Es würde mich schon interessieren, welche schlimmen Erfahrungen Du schon damals mit Deinen wenigen Schülern gemacht hast, dass Du ihnen nicht trautest. Offenbar hast Du den Eindruck gehabt, dass Dein Schüler Dein potentieller Konkurrent wird, so dass es besser sei, ihm nicht zu viel beizubringen. Ich bin allerdings der Meinung, dass man nur das wirklich selbst beherrscht, was man mit seinen Schülern teilt!

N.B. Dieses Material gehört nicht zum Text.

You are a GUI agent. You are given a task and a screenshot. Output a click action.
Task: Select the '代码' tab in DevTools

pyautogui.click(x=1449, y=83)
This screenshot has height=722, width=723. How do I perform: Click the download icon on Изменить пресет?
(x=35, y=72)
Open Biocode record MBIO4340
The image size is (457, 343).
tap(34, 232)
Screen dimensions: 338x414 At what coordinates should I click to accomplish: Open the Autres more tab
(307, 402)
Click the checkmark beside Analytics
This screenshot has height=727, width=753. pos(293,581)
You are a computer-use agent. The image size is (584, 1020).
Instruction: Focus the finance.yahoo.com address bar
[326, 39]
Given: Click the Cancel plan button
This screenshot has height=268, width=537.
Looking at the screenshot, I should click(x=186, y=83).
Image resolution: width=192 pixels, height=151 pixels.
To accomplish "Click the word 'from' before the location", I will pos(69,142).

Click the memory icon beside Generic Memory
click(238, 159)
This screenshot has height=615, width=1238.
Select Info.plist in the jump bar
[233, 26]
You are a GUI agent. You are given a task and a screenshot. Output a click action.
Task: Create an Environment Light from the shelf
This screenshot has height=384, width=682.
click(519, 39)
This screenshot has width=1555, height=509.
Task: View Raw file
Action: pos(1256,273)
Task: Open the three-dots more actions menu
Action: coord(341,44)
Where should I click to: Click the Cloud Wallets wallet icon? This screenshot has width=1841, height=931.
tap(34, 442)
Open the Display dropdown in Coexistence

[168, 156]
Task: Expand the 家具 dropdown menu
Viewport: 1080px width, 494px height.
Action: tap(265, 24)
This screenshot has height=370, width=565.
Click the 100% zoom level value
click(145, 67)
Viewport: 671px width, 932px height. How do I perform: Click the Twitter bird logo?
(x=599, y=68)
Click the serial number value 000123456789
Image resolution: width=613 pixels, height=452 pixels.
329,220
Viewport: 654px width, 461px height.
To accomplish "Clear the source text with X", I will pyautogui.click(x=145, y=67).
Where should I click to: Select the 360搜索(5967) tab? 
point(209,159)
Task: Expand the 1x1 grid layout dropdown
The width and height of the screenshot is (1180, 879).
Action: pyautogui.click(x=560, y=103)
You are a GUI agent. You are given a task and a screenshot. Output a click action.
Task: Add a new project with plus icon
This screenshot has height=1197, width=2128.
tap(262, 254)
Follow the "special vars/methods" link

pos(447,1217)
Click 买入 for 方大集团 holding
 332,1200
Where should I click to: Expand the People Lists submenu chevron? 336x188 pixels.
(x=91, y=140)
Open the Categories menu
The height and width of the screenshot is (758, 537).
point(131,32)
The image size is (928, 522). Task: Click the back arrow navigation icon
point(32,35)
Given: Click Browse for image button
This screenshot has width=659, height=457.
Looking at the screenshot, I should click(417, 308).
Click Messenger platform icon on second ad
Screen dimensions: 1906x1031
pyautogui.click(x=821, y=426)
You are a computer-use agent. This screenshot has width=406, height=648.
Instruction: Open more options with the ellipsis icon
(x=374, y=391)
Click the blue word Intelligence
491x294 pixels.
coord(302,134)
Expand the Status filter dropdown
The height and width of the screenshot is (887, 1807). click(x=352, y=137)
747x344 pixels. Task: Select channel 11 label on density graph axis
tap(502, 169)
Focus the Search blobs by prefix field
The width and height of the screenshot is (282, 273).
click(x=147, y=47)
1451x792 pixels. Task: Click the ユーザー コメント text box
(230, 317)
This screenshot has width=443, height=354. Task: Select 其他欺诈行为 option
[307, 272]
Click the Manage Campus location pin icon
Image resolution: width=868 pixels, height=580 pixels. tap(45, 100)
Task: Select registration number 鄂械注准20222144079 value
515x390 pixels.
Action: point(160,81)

Verständlicherweise warst Du nicht sehr glücklich über Deine Schüler, besonders nachdem sie 1969 beim 1. Kung Fu-Vollkontakt-Turnier in Singapur allesamt kläglich versagt hatten. Da Dein Stil in Hongkong aufgrund zahlloser Duelle ohne Regeln unangefochten als der unbesiegbare Kampfstil galt, waren die Erwartungen besonders hoch und die Enttäuschung danach entsprechend tief gewesen. So tief, dass der zweite Schüler Deines 1. Todais in Hongkong und ein gewisser „Kong“, der Schüler eines der ältesten noch lebenden Todais von Dir, sich danach enttäuscht von ihren jeweiligen Si-Fus trennten.
Dir war sofort klar, dass Deine ältesten Schüler die Schuld an diesem beispiellosen Reinfall hatten: Sie waren zu siegessicher gewesen und hatten ihre Schützlinge nicht auf die sportlichen Regeln vorbereitet und auf die Konditionsprobleme, die ein ihnen fremder Kampf mit schweren Bambusschutzhelmen und -Westen darstellt. Ist es wahr, dass Du Dich zu diesem Zeitpunkt aus Altersgründen eigentlich schon vom Unterricht zurückgezogen hattest? Jedenfalls kehrtest Du wildentschlossen aus Deinem selbstgewählten Ruhestand zurück an die Unterrichtsfront, um mit letzter Kraft, vier Jahre, bevor Du dann diese Erde verließt, vergeblich zu versuchen das Trainingsniveau noch einmal zu heben.
Ich kann das sehr wohl nachempfinden, denn auch mir gab vor wenigen Jahren die Wut über den damals desolaten Zustand im WT den Mut und den nötigen Biss, eine solche selbstauferlegte Herkulestat zu wagen. Aber Deine Energie reichte nicht zum Ausmisten Deines Augiasstalles, sie versiegte nach wenigen Monaten. So schlug für meinen Si-Fu, Leung Ting, dann die Schicksalsstunde, denn Du übertrugst ausgerechnet ihm die vielgeneidete Position des Cheftrainers der Ving Tsun Athletic Association, die bislang Du alleine ausgefüllt hattest. Dadurch wurde der „Kleine Ting“ so was wie Dein Nachfolger. Damit wir uns verstehen: nicht der Nachfolger des gesamten Clanes, aber zumindest doch Dein Nachfolger „als Cheftrainer“ des damaligen Ving Tsun-Verbandes, wenn man ihn denn so hochtrabend bezeichnen kann, denn so viele Mitglieder hattet Ihr ja wirklich nicht.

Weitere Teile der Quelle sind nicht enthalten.